Data items:
____________________

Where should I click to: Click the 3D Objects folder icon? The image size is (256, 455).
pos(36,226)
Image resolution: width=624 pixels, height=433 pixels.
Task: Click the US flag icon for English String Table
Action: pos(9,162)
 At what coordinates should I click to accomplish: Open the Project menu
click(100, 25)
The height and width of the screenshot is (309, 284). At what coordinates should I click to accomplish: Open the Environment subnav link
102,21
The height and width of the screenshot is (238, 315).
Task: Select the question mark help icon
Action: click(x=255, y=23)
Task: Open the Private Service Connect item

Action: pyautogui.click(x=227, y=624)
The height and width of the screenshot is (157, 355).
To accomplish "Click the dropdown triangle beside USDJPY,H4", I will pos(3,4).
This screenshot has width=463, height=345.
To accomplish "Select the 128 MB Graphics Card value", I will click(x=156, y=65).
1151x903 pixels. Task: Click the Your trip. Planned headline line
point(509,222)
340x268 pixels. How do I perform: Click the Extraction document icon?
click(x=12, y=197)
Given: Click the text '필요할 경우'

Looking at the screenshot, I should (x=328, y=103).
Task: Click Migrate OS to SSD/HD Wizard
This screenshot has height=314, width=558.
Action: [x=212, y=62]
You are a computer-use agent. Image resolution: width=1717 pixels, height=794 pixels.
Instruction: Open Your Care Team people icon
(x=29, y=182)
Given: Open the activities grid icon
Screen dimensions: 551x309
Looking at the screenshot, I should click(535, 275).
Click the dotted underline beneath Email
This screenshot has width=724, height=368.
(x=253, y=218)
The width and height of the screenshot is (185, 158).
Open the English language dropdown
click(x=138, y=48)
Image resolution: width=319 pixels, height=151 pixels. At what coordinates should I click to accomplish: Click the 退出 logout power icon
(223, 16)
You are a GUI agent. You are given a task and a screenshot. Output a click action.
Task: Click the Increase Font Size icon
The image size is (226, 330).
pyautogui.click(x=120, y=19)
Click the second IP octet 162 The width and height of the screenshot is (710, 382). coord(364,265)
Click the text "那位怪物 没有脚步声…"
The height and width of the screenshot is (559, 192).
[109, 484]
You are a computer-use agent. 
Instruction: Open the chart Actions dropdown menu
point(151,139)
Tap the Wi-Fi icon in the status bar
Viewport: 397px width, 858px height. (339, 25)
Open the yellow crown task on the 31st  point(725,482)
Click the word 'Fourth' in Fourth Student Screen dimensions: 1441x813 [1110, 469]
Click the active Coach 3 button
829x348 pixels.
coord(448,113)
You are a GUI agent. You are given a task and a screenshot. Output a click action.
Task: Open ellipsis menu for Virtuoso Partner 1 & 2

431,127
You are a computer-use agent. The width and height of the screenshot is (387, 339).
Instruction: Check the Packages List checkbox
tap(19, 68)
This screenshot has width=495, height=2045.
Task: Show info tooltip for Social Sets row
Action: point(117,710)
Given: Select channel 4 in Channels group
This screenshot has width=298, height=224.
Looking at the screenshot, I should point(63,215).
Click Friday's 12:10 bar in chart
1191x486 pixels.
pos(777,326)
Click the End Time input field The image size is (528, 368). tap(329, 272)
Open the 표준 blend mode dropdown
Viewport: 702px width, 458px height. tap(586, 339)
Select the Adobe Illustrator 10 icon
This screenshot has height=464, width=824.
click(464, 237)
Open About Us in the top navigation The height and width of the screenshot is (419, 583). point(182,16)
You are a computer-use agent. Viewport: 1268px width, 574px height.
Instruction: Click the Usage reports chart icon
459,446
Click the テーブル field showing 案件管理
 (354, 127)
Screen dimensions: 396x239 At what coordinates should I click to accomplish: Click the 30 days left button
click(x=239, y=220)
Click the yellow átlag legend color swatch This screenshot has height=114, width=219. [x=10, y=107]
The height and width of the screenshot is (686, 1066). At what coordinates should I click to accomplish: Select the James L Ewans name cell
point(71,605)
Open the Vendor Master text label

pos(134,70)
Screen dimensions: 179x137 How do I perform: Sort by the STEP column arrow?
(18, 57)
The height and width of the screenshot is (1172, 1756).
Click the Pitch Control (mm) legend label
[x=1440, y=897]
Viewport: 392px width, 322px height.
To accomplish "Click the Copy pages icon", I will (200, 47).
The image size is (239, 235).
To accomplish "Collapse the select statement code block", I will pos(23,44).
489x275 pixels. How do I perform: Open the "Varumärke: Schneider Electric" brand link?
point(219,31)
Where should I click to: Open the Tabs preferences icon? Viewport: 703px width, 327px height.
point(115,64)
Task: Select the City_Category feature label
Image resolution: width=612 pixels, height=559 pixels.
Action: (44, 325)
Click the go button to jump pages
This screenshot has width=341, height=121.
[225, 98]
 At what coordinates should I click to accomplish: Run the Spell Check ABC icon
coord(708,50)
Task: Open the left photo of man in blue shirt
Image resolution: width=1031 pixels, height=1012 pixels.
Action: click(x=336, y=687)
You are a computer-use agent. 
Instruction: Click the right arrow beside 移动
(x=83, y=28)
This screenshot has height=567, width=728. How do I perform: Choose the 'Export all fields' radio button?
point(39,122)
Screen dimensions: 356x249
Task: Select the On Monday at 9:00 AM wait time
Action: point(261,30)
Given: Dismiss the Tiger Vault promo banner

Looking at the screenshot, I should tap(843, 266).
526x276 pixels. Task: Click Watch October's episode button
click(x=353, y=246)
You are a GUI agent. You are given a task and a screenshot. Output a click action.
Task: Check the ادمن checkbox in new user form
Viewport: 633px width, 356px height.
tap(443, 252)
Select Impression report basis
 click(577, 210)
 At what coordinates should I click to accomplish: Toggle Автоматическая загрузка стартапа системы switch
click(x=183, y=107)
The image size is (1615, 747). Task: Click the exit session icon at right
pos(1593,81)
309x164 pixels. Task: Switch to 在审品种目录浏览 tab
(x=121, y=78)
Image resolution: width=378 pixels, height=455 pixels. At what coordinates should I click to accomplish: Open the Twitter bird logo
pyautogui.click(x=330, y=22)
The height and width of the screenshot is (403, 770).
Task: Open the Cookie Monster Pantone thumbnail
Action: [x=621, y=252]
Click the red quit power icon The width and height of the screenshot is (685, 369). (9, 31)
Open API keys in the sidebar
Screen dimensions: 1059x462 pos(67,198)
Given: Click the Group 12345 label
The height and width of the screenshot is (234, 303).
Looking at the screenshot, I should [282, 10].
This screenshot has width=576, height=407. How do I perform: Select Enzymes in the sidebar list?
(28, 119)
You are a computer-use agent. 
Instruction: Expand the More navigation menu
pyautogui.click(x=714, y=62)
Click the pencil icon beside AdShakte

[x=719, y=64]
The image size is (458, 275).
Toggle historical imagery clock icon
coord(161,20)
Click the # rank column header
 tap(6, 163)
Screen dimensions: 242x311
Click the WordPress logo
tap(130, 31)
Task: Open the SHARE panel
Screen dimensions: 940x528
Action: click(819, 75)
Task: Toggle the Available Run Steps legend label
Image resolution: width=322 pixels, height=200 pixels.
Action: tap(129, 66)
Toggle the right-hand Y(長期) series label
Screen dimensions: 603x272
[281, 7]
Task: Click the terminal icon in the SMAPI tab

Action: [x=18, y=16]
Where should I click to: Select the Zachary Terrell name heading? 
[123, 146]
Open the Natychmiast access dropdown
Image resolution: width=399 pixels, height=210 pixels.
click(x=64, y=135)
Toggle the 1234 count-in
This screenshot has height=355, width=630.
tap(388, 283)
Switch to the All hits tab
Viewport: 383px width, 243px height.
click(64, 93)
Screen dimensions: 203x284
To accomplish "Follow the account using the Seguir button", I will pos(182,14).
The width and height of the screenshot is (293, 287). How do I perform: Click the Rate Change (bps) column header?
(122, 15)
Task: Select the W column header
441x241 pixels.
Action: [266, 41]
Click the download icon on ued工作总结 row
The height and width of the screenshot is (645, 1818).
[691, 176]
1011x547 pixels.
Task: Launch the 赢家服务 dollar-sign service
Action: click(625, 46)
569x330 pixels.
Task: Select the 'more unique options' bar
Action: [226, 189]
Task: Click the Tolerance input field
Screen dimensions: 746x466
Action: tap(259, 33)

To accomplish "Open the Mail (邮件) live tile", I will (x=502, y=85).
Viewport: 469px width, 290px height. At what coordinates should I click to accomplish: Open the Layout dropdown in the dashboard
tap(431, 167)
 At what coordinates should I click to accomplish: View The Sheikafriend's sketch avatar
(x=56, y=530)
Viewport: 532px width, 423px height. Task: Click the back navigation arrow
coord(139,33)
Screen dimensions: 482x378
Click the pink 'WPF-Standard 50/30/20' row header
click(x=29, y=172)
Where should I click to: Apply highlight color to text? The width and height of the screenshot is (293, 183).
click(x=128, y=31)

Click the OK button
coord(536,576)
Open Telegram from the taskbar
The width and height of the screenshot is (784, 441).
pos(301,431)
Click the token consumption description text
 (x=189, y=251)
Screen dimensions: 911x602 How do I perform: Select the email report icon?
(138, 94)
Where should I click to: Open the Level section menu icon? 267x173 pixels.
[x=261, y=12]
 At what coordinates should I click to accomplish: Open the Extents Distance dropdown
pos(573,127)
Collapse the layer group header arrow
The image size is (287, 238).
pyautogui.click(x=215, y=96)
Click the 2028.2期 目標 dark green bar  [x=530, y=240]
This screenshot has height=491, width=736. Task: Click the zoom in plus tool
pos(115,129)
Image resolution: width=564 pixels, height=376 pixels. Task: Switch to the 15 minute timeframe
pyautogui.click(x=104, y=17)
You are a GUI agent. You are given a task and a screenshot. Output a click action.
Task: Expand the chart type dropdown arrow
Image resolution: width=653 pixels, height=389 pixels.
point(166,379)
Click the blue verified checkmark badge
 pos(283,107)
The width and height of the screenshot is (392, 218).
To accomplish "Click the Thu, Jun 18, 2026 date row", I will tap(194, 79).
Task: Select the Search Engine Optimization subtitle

____________________

TASK DESCRIPTION: Return each line of the entries that holds the string "pages".

WRITTEN REPLY:
To accomplish "Click the Copy pages icon", I will (200, 47).
Click the go button to jump pages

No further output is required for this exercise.